## begin INPUT ROWS

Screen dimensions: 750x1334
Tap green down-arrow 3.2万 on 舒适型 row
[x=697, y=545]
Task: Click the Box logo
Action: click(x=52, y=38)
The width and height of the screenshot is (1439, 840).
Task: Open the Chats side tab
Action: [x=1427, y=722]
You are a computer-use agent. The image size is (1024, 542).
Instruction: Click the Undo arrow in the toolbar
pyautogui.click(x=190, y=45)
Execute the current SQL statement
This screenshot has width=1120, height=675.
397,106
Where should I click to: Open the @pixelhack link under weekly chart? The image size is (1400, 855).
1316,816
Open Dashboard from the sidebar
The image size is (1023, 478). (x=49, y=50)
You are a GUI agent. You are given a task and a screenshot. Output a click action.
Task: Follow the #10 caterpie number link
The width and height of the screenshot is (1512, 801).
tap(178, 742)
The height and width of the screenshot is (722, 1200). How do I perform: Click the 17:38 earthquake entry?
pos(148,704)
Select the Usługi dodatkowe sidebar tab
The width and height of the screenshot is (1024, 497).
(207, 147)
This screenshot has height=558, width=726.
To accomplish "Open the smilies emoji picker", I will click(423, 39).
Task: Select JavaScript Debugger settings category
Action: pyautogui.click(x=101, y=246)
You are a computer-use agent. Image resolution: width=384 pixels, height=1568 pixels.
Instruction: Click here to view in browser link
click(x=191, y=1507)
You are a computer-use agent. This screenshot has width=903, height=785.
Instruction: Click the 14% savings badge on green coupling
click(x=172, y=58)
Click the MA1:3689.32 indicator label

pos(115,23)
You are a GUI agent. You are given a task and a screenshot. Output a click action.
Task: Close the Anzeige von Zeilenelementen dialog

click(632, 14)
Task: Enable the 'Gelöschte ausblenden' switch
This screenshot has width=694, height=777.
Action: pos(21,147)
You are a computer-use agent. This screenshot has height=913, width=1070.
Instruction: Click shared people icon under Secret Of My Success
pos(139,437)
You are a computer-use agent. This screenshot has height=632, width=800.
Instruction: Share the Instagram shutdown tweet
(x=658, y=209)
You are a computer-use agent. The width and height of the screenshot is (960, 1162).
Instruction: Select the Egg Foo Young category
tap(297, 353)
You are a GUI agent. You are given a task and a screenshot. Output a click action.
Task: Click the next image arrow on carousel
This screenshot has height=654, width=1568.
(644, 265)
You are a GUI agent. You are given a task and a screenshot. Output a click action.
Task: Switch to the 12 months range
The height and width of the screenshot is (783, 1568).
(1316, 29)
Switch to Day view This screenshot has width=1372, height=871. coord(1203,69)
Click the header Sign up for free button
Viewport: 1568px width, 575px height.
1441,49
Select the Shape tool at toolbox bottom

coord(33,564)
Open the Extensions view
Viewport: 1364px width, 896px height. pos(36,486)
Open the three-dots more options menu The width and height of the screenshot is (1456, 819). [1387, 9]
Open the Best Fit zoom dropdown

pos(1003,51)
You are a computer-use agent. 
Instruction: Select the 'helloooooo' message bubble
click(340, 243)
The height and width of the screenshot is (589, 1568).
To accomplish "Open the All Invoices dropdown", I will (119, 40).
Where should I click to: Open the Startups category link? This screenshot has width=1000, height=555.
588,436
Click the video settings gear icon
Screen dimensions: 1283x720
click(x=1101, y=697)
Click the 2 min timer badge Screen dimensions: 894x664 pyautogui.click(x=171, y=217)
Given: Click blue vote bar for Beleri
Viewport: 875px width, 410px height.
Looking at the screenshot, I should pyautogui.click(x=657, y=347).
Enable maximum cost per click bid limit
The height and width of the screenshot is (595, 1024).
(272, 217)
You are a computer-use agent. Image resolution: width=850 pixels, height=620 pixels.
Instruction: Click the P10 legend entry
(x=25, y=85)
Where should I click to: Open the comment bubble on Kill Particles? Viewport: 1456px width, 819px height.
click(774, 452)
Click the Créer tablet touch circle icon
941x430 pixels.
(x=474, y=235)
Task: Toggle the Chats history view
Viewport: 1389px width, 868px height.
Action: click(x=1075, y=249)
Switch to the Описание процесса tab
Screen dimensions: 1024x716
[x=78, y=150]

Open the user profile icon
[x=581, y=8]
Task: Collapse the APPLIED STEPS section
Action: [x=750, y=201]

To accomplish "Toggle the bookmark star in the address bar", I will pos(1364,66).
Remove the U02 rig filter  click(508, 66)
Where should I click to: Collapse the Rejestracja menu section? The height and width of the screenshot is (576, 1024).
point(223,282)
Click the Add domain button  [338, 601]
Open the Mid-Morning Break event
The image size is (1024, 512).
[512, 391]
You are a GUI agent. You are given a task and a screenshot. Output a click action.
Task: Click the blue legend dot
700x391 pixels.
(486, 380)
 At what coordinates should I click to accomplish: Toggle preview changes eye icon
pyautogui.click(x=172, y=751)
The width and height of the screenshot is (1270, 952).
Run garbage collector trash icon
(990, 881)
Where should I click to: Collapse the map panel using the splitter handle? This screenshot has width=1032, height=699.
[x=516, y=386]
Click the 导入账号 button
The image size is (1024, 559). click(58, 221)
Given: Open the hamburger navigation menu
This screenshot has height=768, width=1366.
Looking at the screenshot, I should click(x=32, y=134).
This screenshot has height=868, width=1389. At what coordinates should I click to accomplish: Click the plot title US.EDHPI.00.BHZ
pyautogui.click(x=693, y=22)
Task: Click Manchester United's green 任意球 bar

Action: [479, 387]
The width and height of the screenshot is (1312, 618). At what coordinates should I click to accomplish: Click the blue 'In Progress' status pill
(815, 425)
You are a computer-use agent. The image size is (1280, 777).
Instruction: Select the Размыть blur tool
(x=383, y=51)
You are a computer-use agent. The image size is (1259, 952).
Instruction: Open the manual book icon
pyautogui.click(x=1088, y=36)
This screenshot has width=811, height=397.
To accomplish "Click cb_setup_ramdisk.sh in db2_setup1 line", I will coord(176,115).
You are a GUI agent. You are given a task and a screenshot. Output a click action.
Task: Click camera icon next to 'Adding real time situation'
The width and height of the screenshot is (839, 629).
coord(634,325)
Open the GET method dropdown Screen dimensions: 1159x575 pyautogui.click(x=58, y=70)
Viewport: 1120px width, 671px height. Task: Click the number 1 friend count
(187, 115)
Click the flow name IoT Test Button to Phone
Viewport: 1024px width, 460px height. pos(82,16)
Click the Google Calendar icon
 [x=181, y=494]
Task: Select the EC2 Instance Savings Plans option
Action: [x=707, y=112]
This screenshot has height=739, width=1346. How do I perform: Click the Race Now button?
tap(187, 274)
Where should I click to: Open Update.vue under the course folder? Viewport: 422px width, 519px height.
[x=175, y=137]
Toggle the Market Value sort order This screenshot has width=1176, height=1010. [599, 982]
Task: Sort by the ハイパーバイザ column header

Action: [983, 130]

## end INPUT ROWS

Reproduce the entire listing above verbatim, from its first line through its last.

FINISHED TASK>
Screen dimensions: 750x1334
Tap green down-arrow 3.2万 on 舒适型 row
[x=697, y=545]
Task: Click the Box logo
Action: click(x=52, y=38)
The width and height of the screenshot is (1439, 840).
Task: Open the Chats side tab
Action: [x=1427, y=722]
You are a computer-use agent. The image size is (1024, 542).
Instruction: Click the Undo arrow in the toolbar
pyautogui.click(x=190, y=45)
Execute the current SQL statement
This screenshot has width=1120, height=675.
397,106
Where should I click to: Open the @pixelhack link under weekly chart? The image size is (1400, 855).
1316,816
Open Dashboard from the sidebar
The image size is (1023, 478). (x=49, y=50)
You are a GUI agent. You are given a task and a screenshot. Output a click action.
Task: Follow the #10 caterpie number link
The width and height of the screenshot is (1512, 801).
tap(178, 742)
The height and width of the screenshot is (722, 1200). How do I perform: Click the 17:38 earthquake entry?
pos(148,704)
Select the Usługi dodatkowe sidebar tab
The width and height of the screenshot is (1024, 497).
(207, 147)
This screenshot has height=558, width=726.
To accomplish "Open the smilies emoji picker", I will click(423, 39).
Task: Select JavaScript Debugger settings category
Action: pyautogui.click(x=101, y=246)
You are a computer-use agent. Image resolution: width=384 pixels, height=1568 pixels.
Instruction: Click here to view in browser link
click(x=191, y=1507)
You are a computer-use agent. This screenshot has width=903, height=785.
Instruction: Click the 14% savings badge on green coupling
click(x=172, y=58)
Click the MA1:3689.32 indicator label

pos(115,23)
You are a GUI agent. You are given a task and a screenshot. Output a click action.
Task: Close the Anzeige von Zeilenelementen dialog

click(632, 14)
Task: Enable the 'Gelöschte ausblenden' switch
This screenshot has width=694, height=777.
Action: pos(21,147)
You are a computer-use agent. This screenshot has height=913, width=1070.
Instruction: Click shared people icon under Secret Of My Success
pos(139,437)
You are a computer-use agent. This screenshot has height=632, width=800.
Instruction: Share the Instagram shutdown tweet
(x=658, y=209)
You are a computer-use agent. The width and height of the screenshot is (960, 1162).
Instruction: Select the Egg Foo Young category
tap(297, 353)
You are a GUI agent. You are given a task and a screenshot. Output a click action.
Task: Click the next image arrow on carousel
This screenshot has height=654, width=1568.
(644, 265)
You are a GUI agent. You are given a task and a screenshot. Output a click action.
Task: Switch to the 12 months range
The height and width of the screenshot is (783, 1568).
(1316, 29)
Switch to Day view This screenshot has width=1372, height=871. coord(1203,69)
Click the header Sign up for free button
Viewport: 1568px width, 575px height.
1441,49
Select the Shape tool at toolbox bottom

coord(33,564)
Open the Extensions view
Viewport: 1364px width, 896px height. pos(36,486)
Open the three-dots more options menu The width and height of the screenshot is (1456, 819). [1387, 9]
Open the Best Fit zoom dropdown

pos(1003,51)
You are a computer-use agent. 
Instruction: Select the 'helloooooo' message bubble
click(340, 243)
The height and width of the screenshot is (589, 1568).
To accomplish "Open the All Invoices dropdown", I will (119, 40).
Where should I click to: Open the Startups category link? This screenshot has width=1000, height=555.
588,436
Click the video settings gear icon
Screen dimensions: 1283x720
click(x=1101, y=697)
Click the 2 min timer badge Screen dimensions: 894x664 pyautogui.click(x=171, y=217)
Given: Click blue vote bar for Beleri
Viewport: 875px width, 410px height.
Looking at the screenshot, I should pyautogui.click(x=657, y=347).
Enable maximum cost per click bid limit
The height and width of the screenshot is (595, 1024).
(272, 217)
You are a computer-use agent. Image resolution: width=850 pixels, height=620 pixels.
Instruction: Click the P10 legend entry
(x=25, y=85)
Where should I click to: Open the comment bubble on Kill Particles? Viewport: 1456px width, 819px height.
click(774, 452)
Click the Créer tablet touch circle icon
941x430 pixels.
(x=474, y=235)
Task: Toggle the Chats history view
Viewport: 1389px width, 868px height.
Action: click(x=1075, y=249)
Switch to the Описание процесса tab
Screen dimensions: 1024x716
[x=78, y=150]

Open the user profile icon
[x=581, y=8]
Task: Collapse the APPLIED STEPS section
Action: [x=750, y=201]

To accomplish "Toggle the bookmark star in the address bar", I will pos(1364,66).
Remove the U02 rig filter  click(508, 66)
Where should I click to: Collapse the Rejestracja menu section? The height and width of the screenshot is (576, 1024).
point(223,282)
Click the Add domain button  [338, 601]
Open the Mid-Morning Break event
The image size is (1024, 512).
[512, 391]
You are a GUI agent. You are given a task and a screenshot. Output a click action.
Task: Click the blue legend dot
700x391 pixels.
(486, 380)
 At what coordinates should I click to accomplish: Toggle preview changes eye icon
pyautogui.click(x=172, y=751)
The width and height of the screenshot is (1270, 952).
Run garbage collector trash icon
(990, 881)
Where should I click to: Collapse the map panel using the splitter handle? This screenshot has width=1032, height=699.
[x=516, y=386]
Click the 导入账号 button
The image size is (1024, 559). click(58, 221)
Given: Open the hamburger navigation menu
This screenshot has height=768, width=1366.
Looking at the screenshot, I should click(x=32, y=134).
This screenshot has height=868, width=1389. At what coordinates should I click to accomplish: Click the plot title US.EDHPI.00.BHZ
pyautogui.click(x=693, y=22)
Task: Click Manchester United's green 任意球 bar

Action: [479, 387]
The width and height of the screenshot is (1312, 618). At what coordinates should I click to accomplish: Click the blue 'In Progress' status pill
(815, 425)
You are a computer-use agent. The image size is (1280, 777).
Instruction: Select the Размыть blur tool
(x=383, y=51)
You are a computer-use agent. The image size is (1259, 952).
Instruction: Open the manual book icon
pyautogui.click(x=1088, y=36)
This screenshot has width=811, height=397.
To accomplish "Click cb_setup_ramdisk.sh in db2_setup1 line", I will coord(176,115).
You are a GUI agent. You are given a task and a screenshot. Output a click action.
Task: Click camera icon next to 'Adding real time situation'
The width and height of the screenshot is (839, 629).
coord(634,325)
Open the GET method dropdown Screen dimensions: 1159x575 pyautogui.click(x=58, y=70)
Viewport: 1120px width, 671px height. Task: Click the number 1 friend count
(187, 115)
Click the flow name IoT Test Button to Phone
Viewport: 1024px width, 460px height. pos(82,16)
Click the Google Calendar icon
 [x=181, y=494]
Task: Select the EC2 Instance Savings Plans option
Action: [x=707, y=112]
This screenshot has height=739, width=1346. How do I perform: Click the Race Now button?
tap(187, 274)
Where should I click to: Open Update.vue under the course folder? Viewport: 422px width, 519px height.
[x=175, y=137]
Toggle the Market Value sort order This screenshot has width=1176, height=1010. [599, 982]
Task: Sort by the ハイパーバイザ column header

Action: [983, 130]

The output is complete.